— Your assignment —
Down to the last line, output the records below exactly.
#####
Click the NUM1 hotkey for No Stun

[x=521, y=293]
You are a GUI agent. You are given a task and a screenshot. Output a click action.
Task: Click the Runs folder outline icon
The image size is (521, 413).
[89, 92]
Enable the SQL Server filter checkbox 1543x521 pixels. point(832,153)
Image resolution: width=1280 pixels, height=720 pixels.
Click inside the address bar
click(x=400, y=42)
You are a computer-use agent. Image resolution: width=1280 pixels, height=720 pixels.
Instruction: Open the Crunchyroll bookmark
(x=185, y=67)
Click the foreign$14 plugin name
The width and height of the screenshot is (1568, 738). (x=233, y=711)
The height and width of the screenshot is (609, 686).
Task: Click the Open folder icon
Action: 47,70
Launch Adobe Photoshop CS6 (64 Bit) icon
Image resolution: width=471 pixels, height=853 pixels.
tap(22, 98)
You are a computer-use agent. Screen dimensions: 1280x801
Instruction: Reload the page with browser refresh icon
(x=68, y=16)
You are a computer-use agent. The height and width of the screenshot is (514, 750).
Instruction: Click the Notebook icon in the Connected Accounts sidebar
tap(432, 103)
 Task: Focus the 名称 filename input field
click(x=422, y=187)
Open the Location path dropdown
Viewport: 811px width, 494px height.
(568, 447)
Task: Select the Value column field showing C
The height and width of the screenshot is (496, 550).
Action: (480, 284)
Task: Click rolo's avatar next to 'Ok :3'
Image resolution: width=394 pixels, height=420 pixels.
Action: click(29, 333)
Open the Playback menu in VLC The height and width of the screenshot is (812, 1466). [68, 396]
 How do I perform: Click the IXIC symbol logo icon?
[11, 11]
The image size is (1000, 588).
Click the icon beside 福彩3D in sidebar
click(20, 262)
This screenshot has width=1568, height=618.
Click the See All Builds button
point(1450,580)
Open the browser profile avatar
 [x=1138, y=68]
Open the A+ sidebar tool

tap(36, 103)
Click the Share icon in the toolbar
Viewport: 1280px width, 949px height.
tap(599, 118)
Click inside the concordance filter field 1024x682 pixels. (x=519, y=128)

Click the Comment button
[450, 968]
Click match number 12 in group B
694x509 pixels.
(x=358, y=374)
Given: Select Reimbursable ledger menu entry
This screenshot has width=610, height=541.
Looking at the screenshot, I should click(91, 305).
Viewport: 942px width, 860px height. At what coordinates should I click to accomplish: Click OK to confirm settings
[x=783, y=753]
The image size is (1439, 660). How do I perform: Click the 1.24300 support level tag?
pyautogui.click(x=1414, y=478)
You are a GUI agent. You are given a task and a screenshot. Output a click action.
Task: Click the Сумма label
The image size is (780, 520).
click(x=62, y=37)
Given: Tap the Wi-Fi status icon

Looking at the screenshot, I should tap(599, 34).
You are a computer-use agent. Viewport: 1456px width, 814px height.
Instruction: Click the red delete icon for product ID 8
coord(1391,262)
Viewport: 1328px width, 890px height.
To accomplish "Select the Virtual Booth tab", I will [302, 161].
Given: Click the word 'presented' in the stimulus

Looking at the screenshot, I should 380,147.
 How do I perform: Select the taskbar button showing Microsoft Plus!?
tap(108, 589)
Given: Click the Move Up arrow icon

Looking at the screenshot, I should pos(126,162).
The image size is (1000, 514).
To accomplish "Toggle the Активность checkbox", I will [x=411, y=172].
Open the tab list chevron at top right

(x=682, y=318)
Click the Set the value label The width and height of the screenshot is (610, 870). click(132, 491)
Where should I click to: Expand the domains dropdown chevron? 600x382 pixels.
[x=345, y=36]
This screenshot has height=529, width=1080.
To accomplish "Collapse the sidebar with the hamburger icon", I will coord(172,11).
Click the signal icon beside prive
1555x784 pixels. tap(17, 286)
#####
— Finished task —
Click the NUM1 hotkey for No Stun

[x=521, y=293]
You are a GUI agent. You are given a task and a screenshot. Output a click action.
Task: Click the Runs folder outline icon
The image size is (521, 413).
[89, 92]
Enable the SQL Server filter checkbox 1543x521 pixels. point(832,153)
Image resolution: width=1280 pixels, height=720 pixels.
Click inside the address bar
click(x=400, y=42)
You are a computer-use agent. Image resolution: width=1280 pixels, height=720 pixels.
Instruction: Open the Crunchyroll bookmark
(x=185, y=67)
Click the foreign$14 plugin name
The width and height of the screenshot is (1568, 738). (x=233, y=711)
The height and width of the screenshot is (609, 686).
Task: Click the Open folder icon
Action: 47,70
Launch Adobe Photoshop CS6 (64 Bit) icon
Image resolution: width=471 pixels, height=853 pixels.
tap(22, 98)
You are a computer-use agent. Screen dimensions: 1280x801
Instruction: Reload the page with browser refresh icon
(x=68, y=16)
You are a computer-use agent. The height and width of the screenshot is (514, 750).
Instruction: Click the Notebook icon in the Connected Accounts sidebar
tap(432, 103)
 Task: Focus the 名称 filename input field
click(x=422, y=187)
Open the Location path dropdown
Viewport: 811px width, 494px height.
(568, 447)
Task: Select the Value column field showing C
The height and width of the screenshot is (496, 550).
Action: (480, 284)
Task: Click rolo's avatar next to 'Ok :3'
Image resolution: width=394 pixels, height=420 pixels.
Action: click(29, 333)
Open the Playback menu in VLC The height and width of the screenshot is (812, 1466). [68, 396]
 How do I perform: Click the IXIC symbol logo icon?
[11, 11]
The image size is (1000, 588).
Click the icon beside 福彩3D in sidebar
click(20, 262)
This screenshot has width=1568, height=618.
Click the See All Builds button
point(1450,580)
Open the browser profile avatar
 [x=1138, y=68]
Open the A+ sidebar tool

tap(36, 103)
Click the Share icon in the toolbar
Viewport: 1280px width, 949px height.
tap(599, 118)
Click inside the concordance filter field 1024x682 pixels. (x=519, y=128)

Click the Comment button
[450, 968]
Click match number 12 in group B
694x509 pixels.
(x=358, y=374)
Given: Select Reimbursable ledger menu entry
This screenshot has width=610, height=541.
Looking at the screenshot, I should click(91, 305).
Viewport: 942px width, 860px height. At what coordinates should I click to accomplish: Click OK to confirm settings
[x=783, y=753]
The image size is (1439, 660). How do I perform: Click the 1.24300 support level tag?
pyautogui.click(x=1414, y=478)
You are a GUI agent. You are given a task and a screenshot. Output a click action.
Task: Click the Сумма label
The image size is (780, 520).
click(x=62, y=37)
Given: Tap the Wi-Fi status icon

Looking at the screenshot, I should tap(599, 34).
You are a computer-use agent. Viewport: 1456px width, 814px height.
Instruction: Click the red delete icon for product ID 8
coord(1391,262)
Viewport: 1328px width, 890px height.
To accomplish "Select the Virtual Booth tab", I will [302, 161].
Given: Click the word 'presented' in the stimulus

Looking at the screenshot, I should 380,147.
 How do I perform: Select the taskbar button showing Microsoft Plus!?
tap(108, 589)
Given: Click the Move Up arrow icon

Looking at the screenshot, I should pos(126,162).
The image size is (1000, 514).
To accomplish "Toggle the Активность checkbox", I will [x=411, y=172].
Open the tab list chevron at top right

(x=682, y=318)
Click the Set the value label The width and height of the screenshot is (610, 870). click(132, 491)
Where should I click to: Expand the domains dropdown chevron? 600x382 pixels.
[x=345, y=36]
This screenshot has height=529, width=1080.
To accomplish "Collapse the sidebar with the hamburger icon", I will coord(172,11).
Click the signal icon beside prive
1555x784 pixels. tap(17, 286)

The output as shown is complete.